--- Document text ---

You say that you're seeing far more shared ASVs between technical replicates than between biological replicates. To you have some numbers for the scale of this difference? And what did you use to get these numbers?

Furthermore, the average length of my ASVs (refseqs) was 350 bp - my amplicon should be ~310 bp (28F, 338R primers).

This could be concerning--you trimmed both primers with cutadapt, correct?

I have also modified my primers used for cutadapt to include the Illumina adapter overhand sequences that were actually used during library generation - this had almost no noticeable effect the outcome of the analysis.

This isn't recommendable because in a 16S workflow primers will be upstream of the adapters and trimming the former will trim the latter, and now you have to find both together to trim anything which means you'll miss primer sequences that exist by themselves.

1 Like

Hi @colinvwood,

This is correct... kind of. Most of the biological replicates are indeed as you have described - separate extractions from different biofilms, grown in the same fermenter, in the same conditions, with the same inoculating agent. However, I also have some samples (like my positive control mock community) that were extracted once and then the same template DNA was used to generate multiple libraries.

If I look at the samples from one subset of data, I have 103 biofilm samples all grown in the same fermenter and all cultivated from a shared inoculum with a total of 421 ASVs (after data trimming based on ultra low abundance in 2 or less samples). Whilst all biofilms were cultivated with the same inoculum, each set of 10 biological replicates was taken at 6 hour intervals - so biofilms should be very similar at the same time point and subtly different between time points (i.e. as time progresses different taxa shift in abundance within the biofilms, but core taxa remaining the same).

I generated a histogram of ASV frequency within the biofilms (see code below - ASVs with no presence in the subsetted data were removed with prune_taxa prior to histogram generation) and 174 of the 421 ASVs are observed in only two samples. Shared ASVs are then characterised by a large drop off as the number of samples increases (I've included this histogram).

--- Record extracts ---

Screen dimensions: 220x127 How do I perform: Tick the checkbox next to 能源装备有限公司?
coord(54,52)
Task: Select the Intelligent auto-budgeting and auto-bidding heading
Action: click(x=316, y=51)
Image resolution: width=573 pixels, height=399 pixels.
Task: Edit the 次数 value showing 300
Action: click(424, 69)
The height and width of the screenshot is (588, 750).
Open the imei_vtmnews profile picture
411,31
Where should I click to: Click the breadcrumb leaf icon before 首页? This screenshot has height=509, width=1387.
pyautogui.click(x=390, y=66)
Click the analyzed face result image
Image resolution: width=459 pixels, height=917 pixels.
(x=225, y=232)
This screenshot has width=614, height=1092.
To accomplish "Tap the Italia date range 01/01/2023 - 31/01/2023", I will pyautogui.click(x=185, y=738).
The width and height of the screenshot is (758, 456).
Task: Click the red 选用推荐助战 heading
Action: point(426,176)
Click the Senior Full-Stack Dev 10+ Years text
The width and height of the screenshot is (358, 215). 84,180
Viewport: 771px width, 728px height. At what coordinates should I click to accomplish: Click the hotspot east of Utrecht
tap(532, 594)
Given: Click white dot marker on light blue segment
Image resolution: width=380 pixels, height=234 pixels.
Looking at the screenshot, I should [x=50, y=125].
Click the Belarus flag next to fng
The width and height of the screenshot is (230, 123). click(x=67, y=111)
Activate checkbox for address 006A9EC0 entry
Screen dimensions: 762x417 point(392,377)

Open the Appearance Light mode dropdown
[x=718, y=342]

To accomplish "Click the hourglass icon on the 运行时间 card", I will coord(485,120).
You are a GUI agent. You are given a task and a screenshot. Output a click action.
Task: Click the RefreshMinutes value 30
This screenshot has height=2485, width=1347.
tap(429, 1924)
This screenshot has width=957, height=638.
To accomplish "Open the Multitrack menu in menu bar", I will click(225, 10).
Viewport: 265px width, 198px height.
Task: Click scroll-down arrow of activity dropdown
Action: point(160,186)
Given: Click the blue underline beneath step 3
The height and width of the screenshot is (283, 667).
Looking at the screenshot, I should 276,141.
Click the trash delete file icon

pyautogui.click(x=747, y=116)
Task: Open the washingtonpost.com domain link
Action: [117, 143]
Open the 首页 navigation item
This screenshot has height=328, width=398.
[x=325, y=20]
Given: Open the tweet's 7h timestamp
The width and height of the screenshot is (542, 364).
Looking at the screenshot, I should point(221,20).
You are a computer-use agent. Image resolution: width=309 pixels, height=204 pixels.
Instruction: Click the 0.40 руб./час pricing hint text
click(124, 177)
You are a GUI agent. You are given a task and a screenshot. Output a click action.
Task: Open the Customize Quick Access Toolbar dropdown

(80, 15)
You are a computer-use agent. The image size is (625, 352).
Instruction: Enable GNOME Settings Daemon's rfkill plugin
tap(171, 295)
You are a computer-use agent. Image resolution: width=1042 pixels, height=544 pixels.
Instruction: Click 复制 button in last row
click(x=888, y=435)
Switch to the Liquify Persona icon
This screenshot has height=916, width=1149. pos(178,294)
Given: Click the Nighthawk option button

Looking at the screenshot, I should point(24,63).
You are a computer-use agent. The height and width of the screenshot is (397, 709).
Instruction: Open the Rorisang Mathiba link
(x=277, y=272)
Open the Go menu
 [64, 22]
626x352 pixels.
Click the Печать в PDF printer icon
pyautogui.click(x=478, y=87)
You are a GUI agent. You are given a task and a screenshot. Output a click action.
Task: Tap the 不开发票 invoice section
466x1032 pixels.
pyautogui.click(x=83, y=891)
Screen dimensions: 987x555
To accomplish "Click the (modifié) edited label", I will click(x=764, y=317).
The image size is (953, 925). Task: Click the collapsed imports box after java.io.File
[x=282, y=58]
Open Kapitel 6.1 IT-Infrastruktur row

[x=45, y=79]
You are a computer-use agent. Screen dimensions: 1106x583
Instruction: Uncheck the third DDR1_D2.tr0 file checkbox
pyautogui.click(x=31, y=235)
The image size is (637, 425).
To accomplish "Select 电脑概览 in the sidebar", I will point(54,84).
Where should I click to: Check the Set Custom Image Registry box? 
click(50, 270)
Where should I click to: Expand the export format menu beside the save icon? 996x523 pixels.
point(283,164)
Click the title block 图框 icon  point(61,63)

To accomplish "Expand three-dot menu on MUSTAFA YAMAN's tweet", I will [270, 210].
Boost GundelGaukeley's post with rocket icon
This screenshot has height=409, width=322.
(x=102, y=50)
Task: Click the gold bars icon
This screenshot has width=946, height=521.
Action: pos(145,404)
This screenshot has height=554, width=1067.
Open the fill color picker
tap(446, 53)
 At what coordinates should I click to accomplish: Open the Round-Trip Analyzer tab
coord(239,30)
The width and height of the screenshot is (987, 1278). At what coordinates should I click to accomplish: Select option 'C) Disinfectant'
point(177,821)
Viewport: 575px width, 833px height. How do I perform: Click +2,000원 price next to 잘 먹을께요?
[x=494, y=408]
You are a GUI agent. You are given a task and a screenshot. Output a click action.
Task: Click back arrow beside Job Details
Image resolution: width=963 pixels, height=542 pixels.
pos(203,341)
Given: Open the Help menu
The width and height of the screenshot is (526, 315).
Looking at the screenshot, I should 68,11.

---

> **Task objective**
Write out the entire forum thread on shared ASVs and primer trimming word for word. The records have no connection to the text.

> **Solved exercise**
You say that you're seeing far more shared ASVs between technical replicates than between biological replicates. To you have some numbers for the scale of this difference? And what did you use to get these numbers?

Furthermore, the average length of my ASVs (refseqs) was 350 bp - my amplicon should be ~310 bp (28F, 338R primers).

This could be concerning--you trimmed both primers with cutadapt, correct?

I have also modified my primers used for cutadapt to include the Illumina adapter overhand sequences that were actually used during library generation - this had almost no noticeable effect the outcome of the analysis.

This isn't recommendable because in a 16S workflow primers will be upstream of the adapters and trimming the former will trim the latter, and now you have to find both together to trim anything which means you'll miss primer sequences that exist by themselves.

1 Like

Hi @colinvwood,

This is correct... kind of. Most of the biological replicates are indeed as you have described - separate extractions from different biofilms, grown in the same fermenter, in the same conditions, with the same inoculating agent. However, I also have some samples (like my positive control mock community) that were extracted once and then the same template DNA was used to generate multiple libraries.

If I look at the samples from one subset of data, I have 103 biofilm samples all grown in the same fermenter and all cultivated from a shared inoculum with a total of 421 ASVs (after data trimming based on ultra low abundance in 2 or less samples). Whilst all biofilms were cultivated with the same inoculum, each set of 10 biological replicates was taken at 6 hour intervals - so biofilms should be very similar at the same time point and subtly different between time points (i.e. as time progresses different taxa shift in abundance within the biofilms, but core taxa remaining the same).

I generated a histogram of ASV frequency within the biofilms (see code below - ASVs with no presence in the subsetted data were removed with prune_taxa prior to histogram generation) and 174 of the 421 ASVs are observed in only two samples. Shared ASVs are then characterised by a large drop off as the number of samples increases (I've included this histogram).